Due to risks of cleft palate and digit and eye abnormalities, cyclophosphamide (Category D) should be stopped two to three months prior to conception. Azathioprine is also a Category D drug, but Dr. Laskin’s personal belief is that the drug has a “great safety track record” during pregnancy. Breastfeeding while on the drug, however, is not recommended by the American Academy of Pediatrics (AAP).
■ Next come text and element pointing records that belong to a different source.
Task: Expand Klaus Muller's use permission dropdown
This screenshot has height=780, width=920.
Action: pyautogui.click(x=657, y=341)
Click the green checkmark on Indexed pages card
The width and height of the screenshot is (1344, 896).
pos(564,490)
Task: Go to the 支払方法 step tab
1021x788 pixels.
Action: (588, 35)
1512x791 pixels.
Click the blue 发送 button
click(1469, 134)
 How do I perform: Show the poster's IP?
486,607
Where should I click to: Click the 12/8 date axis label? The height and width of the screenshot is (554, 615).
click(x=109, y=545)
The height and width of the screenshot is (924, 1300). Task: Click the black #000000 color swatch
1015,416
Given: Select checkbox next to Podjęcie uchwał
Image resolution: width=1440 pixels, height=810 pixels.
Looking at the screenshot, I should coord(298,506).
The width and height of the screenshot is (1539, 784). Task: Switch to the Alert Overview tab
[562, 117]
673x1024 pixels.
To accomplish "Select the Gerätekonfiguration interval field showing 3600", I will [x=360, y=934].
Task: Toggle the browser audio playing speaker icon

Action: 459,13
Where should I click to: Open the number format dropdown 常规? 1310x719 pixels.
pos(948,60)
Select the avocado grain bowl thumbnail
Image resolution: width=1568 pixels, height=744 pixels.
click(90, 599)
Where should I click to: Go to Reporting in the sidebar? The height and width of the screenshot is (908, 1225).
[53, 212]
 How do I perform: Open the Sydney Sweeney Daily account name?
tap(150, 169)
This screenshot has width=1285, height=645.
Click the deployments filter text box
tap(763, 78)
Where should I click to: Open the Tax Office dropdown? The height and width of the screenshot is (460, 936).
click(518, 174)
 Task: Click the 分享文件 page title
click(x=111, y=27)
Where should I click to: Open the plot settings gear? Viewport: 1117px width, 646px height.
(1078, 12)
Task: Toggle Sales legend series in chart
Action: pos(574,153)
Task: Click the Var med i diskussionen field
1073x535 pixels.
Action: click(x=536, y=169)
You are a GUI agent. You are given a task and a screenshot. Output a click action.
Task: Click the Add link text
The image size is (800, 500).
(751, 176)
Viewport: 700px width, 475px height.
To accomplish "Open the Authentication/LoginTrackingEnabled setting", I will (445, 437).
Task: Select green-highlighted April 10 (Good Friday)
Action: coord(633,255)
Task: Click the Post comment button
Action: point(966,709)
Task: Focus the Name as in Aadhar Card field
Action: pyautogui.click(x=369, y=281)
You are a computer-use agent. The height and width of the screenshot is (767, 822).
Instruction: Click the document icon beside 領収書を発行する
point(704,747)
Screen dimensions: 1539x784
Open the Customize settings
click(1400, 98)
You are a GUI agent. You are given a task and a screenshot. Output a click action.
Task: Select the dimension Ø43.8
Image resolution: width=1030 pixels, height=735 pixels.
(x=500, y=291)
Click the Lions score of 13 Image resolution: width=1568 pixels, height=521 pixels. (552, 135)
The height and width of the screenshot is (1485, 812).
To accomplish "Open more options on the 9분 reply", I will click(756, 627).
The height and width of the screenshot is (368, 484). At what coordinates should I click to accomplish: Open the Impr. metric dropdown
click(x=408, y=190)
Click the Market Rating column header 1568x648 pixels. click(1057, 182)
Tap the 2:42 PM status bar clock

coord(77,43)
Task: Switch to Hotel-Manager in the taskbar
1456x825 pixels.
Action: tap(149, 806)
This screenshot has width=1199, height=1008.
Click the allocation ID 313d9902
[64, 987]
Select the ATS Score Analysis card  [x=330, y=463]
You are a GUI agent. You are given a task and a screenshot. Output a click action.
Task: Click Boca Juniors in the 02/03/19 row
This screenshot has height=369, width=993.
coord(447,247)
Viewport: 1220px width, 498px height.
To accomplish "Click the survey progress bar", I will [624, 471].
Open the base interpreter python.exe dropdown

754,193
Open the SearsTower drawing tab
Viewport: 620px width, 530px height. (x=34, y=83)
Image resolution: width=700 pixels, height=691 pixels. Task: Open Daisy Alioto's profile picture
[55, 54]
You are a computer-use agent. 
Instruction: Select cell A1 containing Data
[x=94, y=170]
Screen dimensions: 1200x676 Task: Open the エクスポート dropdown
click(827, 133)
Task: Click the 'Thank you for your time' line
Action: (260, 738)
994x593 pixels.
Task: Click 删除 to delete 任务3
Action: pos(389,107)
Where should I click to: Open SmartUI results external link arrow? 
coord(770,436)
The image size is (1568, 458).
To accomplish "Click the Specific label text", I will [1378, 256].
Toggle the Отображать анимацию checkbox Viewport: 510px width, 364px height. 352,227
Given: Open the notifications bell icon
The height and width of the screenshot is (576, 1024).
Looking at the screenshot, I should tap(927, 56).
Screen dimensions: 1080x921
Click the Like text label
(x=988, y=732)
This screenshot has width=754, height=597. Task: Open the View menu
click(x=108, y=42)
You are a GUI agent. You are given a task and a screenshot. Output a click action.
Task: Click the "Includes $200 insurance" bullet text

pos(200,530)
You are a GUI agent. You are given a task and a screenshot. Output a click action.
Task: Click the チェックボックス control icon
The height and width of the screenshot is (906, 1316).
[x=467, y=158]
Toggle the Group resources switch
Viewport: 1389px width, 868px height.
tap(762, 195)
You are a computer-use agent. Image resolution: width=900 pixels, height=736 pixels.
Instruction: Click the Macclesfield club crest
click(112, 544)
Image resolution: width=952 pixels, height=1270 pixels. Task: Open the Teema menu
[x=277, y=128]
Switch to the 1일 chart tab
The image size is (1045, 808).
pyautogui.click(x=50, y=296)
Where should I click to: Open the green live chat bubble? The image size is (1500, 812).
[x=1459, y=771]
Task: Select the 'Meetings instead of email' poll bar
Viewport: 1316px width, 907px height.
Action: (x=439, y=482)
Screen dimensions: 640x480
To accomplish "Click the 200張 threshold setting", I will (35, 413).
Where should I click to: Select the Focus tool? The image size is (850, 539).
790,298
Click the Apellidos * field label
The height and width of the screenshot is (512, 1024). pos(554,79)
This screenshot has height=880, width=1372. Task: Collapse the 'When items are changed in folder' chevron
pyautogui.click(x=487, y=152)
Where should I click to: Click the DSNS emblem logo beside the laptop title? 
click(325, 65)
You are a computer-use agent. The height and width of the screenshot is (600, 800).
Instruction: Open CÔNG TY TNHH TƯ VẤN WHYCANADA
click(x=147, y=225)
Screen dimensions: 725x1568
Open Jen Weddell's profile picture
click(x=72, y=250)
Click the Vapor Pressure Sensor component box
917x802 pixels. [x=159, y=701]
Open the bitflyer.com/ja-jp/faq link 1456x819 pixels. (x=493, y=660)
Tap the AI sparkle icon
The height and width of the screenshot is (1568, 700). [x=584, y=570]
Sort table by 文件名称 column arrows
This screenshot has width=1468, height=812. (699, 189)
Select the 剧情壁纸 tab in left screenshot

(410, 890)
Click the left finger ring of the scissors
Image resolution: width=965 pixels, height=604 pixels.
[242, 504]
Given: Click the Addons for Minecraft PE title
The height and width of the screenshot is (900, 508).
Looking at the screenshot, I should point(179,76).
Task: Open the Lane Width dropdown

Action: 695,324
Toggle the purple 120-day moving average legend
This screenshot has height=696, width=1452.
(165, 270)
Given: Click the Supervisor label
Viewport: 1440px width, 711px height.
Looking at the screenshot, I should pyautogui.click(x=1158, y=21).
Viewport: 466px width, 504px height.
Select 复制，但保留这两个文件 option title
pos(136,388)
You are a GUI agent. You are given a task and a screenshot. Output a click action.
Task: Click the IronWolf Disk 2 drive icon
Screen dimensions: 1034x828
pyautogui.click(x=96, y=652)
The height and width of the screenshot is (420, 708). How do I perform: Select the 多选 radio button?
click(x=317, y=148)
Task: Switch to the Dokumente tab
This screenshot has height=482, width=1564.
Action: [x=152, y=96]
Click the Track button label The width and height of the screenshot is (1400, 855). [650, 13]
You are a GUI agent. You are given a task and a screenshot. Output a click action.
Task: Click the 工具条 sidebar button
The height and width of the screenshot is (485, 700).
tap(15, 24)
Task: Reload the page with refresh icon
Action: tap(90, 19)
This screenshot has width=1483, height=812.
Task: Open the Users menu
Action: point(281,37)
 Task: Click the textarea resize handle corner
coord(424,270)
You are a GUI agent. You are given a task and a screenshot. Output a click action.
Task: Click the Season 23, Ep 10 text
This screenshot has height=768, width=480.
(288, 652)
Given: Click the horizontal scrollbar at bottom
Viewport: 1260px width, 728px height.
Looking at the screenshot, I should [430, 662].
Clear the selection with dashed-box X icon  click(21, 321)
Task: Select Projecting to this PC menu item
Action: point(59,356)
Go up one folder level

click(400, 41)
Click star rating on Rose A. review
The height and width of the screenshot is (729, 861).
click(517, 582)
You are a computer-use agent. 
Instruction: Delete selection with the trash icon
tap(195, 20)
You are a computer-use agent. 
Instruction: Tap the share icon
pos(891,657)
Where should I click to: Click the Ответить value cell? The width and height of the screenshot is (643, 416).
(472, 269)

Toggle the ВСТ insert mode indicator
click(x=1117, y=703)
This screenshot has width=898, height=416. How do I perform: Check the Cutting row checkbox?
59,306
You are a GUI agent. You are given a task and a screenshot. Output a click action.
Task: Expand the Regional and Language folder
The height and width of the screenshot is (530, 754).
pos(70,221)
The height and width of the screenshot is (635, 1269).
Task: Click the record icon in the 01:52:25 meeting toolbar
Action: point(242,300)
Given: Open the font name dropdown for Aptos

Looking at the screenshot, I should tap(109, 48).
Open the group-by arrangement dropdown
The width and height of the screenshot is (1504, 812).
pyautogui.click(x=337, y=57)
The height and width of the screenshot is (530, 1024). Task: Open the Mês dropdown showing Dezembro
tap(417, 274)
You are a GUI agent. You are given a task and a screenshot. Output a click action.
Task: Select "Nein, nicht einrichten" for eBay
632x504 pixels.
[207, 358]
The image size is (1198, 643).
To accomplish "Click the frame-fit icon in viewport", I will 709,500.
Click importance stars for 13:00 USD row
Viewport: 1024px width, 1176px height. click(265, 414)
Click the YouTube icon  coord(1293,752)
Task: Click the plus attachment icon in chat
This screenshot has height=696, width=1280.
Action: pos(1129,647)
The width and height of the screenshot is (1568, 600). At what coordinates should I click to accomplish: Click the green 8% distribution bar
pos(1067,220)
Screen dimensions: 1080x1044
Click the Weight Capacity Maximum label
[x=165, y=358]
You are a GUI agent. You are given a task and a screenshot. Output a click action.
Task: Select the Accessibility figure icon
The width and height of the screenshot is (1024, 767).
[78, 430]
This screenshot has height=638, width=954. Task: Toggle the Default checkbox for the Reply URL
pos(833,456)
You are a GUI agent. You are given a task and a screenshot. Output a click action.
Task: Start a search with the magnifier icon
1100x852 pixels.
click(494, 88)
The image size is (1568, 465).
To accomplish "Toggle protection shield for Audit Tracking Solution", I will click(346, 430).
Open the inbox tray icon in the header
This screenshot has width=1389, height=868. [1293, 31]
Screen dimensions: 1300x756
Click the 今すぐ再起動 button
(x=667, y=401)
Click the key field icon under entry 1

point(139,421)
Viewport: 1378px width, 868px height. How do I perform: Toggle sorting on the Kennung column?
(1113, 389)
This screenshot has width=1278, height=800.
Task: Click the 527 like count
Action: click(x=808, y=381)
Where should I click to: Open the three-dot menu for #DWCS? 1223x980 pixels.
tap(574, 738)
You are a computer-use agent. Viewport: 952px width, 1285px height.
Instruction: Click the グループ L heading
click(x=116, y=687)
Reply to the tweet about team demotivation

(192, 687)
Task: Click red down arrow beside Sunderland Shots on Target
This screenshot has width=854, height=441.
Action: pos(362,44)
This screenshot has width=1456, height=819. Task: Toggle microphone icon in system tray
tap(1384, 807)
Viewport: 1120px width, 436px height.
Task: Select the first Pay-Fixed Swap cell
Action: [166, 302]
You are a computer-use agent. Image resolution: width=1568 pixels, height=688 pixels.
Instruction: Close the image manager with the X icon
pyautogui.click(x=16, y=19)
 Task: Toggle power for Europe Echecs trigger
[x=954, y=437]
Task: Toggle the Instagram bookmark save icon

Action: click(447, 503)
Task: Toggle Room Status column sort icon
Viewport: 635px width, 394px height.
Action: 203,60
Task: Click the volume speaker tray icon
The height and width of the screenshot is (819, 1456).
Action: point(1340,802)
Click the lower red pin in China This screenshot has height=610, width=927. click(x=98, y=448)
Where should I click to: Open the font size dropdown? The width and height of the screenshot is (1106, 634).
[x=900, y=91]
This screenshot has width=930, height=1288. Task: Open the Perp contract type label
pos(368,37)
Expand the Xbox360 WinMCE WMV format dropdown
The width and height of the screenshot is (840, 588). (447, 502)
The tumor necrosis factor (TNF)–alpha blockers (Category B) currently present a real conundrum for physicians, admitted Dr. Laskin. Until a recent case report of an association between TNF-alpha blockers and VATER syndrome abnormalities in an infant, physicians were still prescribing these medications with some confidence.2 His current advice: withdraw the drug two to three months before conception. In mothers with rheumatoid arthritis who are at high risk for postpartum flare, it’s advisable to reinstitute the drug following delivery. In these women, Dr. Laskin feels that breastfeeding is allowable, even though the AAP has not given TNF-alpha blockers its blessing. His rationale is that the drug’s protein molecules are likely to be digested in the neonate’s stomach.
Dr. Laskin believes that the cleft risk associated with corticosteroids (most are Category C) may be most serious in women exposed during the first trimester—and that the validated risk (3.4%) may not be that much higher than in the general population. “However,” he said, “although this is not a life-threatening defect, put yourself in the position [of the mother], where your baby is going to have one, two, or more surgical procedures to correct the clefting. This is a tough road, and it’s important that everyone be counseled appropriately.” In a study by Dr. Laskin and his colleagues, prednisone (the only Category B corticosteroid) was associated with premature birth, although all the infants were healthy.3 His conclusion: “A healthy mother is a healthy baby. If this woman needs the drug, then you need to keep them on it.”
References
- Lyles KW, Colón-Emeric CS, Magaziner JS, et al. Zoledronic acid in reducing clinical fracture and mortality after hip fracture. N Engl J Med. 2007;357:nihpa40967.
- Carter JD, Valeriano J, Vasey FB. Tumor necrosis factor-alpha inhibition and VATER association: A causal relationship. J Rheumatol. 2006;33:1014-1017.
- Laskin CA, Bombardier C, Hannah ME, et al. Prednisone and aspirin in women with autoantibodies and unexplained recurrent fetal loss. N Engl J Med. 1997;357:148-153.